LONDON – A gray-haired woman in a dark pantsuit strides across a New York street. Her image, filmed from afar, is barely in focus. But it's unmistakably Greta Garbo (search).
"One of the most celebrated people in the world desperate not to be recognized," comments Julie Christie as she begins her narration of "Garbo," a new documentary about the beautiful and mysterious star who died in 1990.
The film from veteran documentarian Kevin Brownlow (search) premieres 8 p.m. EDT Sept. 6 on cable's Turner Classic Movies (search) channel as part of a monthlong retrospective on the films of the famously reclusive actress.
The rare street footage of Garbo — born Greta Gustafsson to a working-class family in Stockholm a century ago Sept. 18 — was captured by a crew who had noticed her passing by as they were shooting a scene for a gay-porno film.
Brownlow himself was never able to film the star. Despite his reputation as an esteemed film historian, he'd been unable to break through her wall of privacy and persuade her to be interviewed — even for his acclaimed miniseries "Hollywood," about the silent film era.
But he says he did get a glimpse of her once. While he and an assistant were on their way to visit silent star Lillian Gish in Manhattan, they detoured to see Garbo's apartment overlooking the East River.
"There was Garbo coming home with her shopping from the supermarket. So we were turned into pillars of salt," recalls Brownlow, conceding that he thought of rushing up to her but realized he would just babble and "she would have fled."
After Garbo stopped making films following the failure of "Two-Faced Woman" in 1941, such brief sightings were all the public saw of the actress who had once been the incandescent heart of silent movies such as "Flesh and the Devil" and "Love," co-starring her lover John Gilbert, and a handful of talkies, including "Queen Christina," "Camille" and "Ninotchka."
Brownlow's 87-minute documentary also incorporates previously unseen screen tests Garbo made in 1949 for a movie never made.
"In a sense those tests conveyed more of her personality than anything else we've seen ... you suddenly see what it must have been like just to sit next to her," says Brownlow.
"She's totally normal and relaxed," explains co-producer Patrick Stanbury, "but they just couldn't get the money together. Backers didn't think Garbo was such a strong bet any longer ... she'd been off the screen for eight years, the world had changed, but she looked absolutely magnificent. What a waste!"
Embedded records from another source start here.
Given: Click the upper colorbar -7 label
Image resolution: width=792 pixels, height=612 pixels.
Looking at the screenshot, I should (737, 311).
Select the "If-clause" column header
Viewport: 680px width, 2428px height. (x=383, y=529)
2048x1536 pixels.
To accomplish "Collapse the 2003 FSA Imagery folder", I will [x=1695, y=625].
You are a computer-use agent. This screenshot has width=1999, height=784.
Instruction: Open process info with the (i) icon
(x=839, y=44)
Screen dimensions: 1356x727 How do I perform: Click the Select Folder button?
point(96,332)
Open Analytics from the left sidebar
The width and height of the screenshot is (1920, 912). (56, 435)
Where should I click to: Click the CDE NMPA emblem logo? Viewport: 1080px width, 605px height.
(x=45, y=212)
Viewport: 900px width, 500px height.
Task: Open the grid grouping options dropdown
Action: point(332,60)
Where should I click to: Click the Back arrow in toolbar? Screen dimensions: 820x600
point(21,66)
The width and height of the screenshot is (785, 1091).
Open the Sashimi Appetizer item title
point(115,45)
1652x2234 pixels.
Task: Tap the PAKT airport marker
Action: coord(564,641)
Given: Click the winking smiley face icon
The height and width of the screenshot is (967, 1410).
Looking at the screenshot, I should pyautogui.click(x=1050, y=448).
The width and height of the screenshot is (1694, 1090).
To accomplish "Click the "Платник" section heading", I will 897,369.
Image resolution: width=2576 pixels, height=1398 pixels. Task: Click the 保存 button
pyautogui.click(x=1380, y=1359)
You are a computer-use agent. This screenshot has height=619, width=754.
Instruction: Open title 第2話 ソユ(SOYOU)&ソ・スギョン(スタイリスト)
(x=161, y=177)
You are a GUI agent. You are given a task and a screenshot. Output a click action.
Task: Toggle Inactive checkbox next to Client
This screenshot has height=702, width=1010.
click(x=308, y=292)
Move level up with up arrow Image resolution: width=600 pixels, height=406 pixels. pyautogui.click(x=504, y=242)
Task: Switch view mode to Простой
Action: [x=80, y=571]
Brownlow, 68, and Stanbury, 51, have been fascinated with film, particularly silents, since childhood. Their documentaries previously shown on TCM include " Lon Chaney: A Thousand Faces" and "The Tramp and the Dictator," which parallels the lives of Charlie Chaplin and Adolph Hitler.
Their next project examines Merian C. Cooper, creator of the original "King Kong," and is scheduled to air on TCM Nov. 22. (The latest remake — from the Academy Award-winning director of "The Lord of the Rings" trilogy, Peter Jackson (search) — is due in theaters Dec. 14.)
Charlie Tabesh, TCM's vice president of programming, says TCM documentaries are chosen not just to satisfy the cable channel's committed fan base, but also to draw in younger viewers.
"I think people have heard the name (Garbo) but I'm not sure that a lot of people out there know and appreciate what she meant as an actress," says Tabesh. "I love that her intelligence is very attractive. It's not just her face which is gorgeous, it's that she's attractive in a much fuller way than that."
"Garbo" contains old and new interviews with those who knew her best, including a conversation Brownlow shot in the 1960s with director Clarence Brown, who reminisced about witnessing Garbo and Gilbert fall in love during a scene at a railway station in "Flesh and the Devil." That 1926 silent airs on TCM immediately following the documentary.
Brownlow and Stanbury also were able to collaborate with Garbo's relatives, who paint a portrait of someone quite content with private life.
"The famous (line) `I want to be alone' is really `I want to be let alone,'" Stanbury stresses. "She clearly had big problems with large numbers of people and intrusion. She basically wanted to be a private person and couldn't understand why people crossed the boundaries into her private territory."